[start Supplied material]

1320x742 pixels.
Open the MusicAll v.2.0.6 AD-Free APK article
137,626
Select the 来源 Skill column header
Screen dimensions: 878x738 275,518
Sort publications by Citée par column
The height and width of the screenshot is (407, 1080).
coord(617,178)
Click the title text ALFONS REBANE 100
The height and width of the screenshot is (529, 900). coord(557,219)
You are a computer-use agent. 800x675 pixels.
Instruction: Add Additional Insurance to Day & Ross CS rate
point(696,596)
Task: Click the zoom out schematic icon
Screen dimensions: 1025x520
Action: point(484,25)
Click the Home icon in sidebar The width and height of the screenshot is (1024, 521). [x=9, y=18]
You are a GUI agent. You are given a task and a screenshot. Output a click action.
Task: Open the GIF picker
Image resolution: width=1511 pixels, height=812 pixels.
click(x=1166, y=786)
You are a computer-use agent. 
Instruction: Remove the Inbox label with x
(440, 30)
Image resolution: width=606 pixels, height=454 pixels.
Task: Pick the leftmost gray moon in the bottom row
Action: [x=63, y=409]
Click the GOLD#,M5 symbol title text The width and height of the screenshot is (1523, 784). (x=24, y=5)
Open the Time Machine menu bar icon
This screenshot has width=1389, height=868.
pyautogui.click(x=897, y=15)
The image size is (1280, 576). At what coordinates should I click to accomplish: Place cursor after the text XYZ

[end Supplied material]

## Directions
Return the material above word for word, from the line containing "Click the title text ALFONS REBANE 100" through the last line, both included.

## Full answer
Click the title text ALFONS REBANE 100
The height and width of the screenshot is (529, 900). coord(557,219)
You are a computer-use agent. 800x675 pixels.
Instruction: Add Additional Insurance to Day & Ross CS rate
point(696,596)
Task: Click the zoom out schematic icon
Screen dimensions: 1025x520
Action: point(484,25)
Click the Home icon in sidebar The width and height of the screenshot is (1024, 521). [x=9, y=18]
You are a GUI agent. You are given a task and a screenshot. Output a click action.
Task: Open the GIF picker
Image resolution: width=1511 pixels, height=812 pixels.
click(x=1166, y=786)
You are a computer-use agent. 
Instruction: Remove the Inbox label with x
(440, 30)
Image resolution: width=606 pixels, height=454 pixels.
Task: Pick the leftmost gray moon in the bottom row
Action: [x=63, y=409]
Click the GOLD#,M5 symbol title text The width and height of the screenshot is (1523, 784). (x=24, y=5)
Open the Time Machine menu bar icon
This screenshot has width=1389, height=868.
pyautogui.click(x=897, y=15)
The image size is (1280, 576). At what coordinates should I click to accomplish: Place cursor after the text XYZ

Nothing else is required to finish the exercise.